**SET PROBLEM**
Print everything from the line containing "Open the Address" down to the line containing "[x=1003, y=422]", both included, exactly as they appear in the raw records below.

[Raw records]
------------------------------------------------
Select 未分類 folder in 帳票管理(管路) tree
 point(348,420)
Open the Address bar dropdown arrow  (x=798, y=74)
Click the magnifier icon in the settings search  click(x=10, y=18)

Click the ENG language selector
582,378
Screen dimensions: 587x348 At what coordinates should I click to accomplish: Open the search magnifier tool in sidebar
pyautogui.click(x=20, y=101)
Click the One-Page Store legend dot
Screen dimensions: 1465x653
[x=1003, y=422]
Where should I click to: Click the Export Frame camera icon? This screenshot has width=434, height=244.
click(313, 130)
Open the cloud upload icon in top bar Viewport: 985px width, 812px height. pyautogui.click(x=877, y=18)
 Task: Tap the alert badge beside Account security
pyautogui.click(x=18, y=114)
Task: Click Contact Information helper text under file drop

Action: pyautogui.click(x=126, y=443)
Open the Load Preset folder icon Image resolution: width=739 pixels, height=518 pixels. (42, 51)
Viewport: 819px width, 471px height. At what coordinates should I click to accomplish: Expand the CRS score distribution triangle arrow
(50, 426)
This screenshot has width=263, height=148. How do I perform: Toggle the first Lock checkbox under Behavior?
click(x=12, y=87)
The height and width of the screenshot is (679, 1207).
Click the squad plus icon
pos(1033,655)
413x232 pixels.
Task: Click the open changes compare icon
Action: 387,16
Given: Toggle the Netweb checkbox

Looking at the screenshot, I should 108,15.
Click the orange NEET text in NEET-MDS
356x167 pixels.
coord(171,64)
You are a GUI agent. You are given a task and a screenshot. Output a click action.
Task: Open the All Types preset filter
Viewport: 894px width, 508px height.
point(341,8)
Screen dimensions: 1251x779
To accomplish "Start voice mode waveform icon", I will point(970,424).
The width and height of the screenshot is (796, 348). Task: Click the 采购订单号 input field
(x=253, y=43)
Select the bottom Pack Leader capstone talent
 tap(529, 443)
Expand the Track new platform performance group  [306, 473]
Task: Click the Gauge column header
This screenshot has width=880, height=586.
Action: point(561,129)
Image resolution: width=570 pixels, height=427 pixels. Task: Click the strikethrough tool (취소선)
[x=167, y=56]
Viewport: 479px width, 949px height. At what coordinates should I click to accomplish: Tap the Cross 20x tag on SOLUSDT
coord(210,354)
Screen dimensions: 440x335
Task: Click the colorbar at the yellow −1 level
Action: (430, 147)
------------------------------------------------
**TASK ANSWER**
Open the Address bar dropdown arrow  (x=798, y=74)
Click the magnifier icon in the settings search  click(x=10, y=18)

Click the ENG language selector
582,378
Screen dimensions: 587x348 At what coordinates should I click to accomplish: Open the search magnifier tool in sidebar
pyautogui.click(x=20, y=101)
Click the One-Page Store legend dot
Screen dimensions: 1465x653
[x=1003, y=422]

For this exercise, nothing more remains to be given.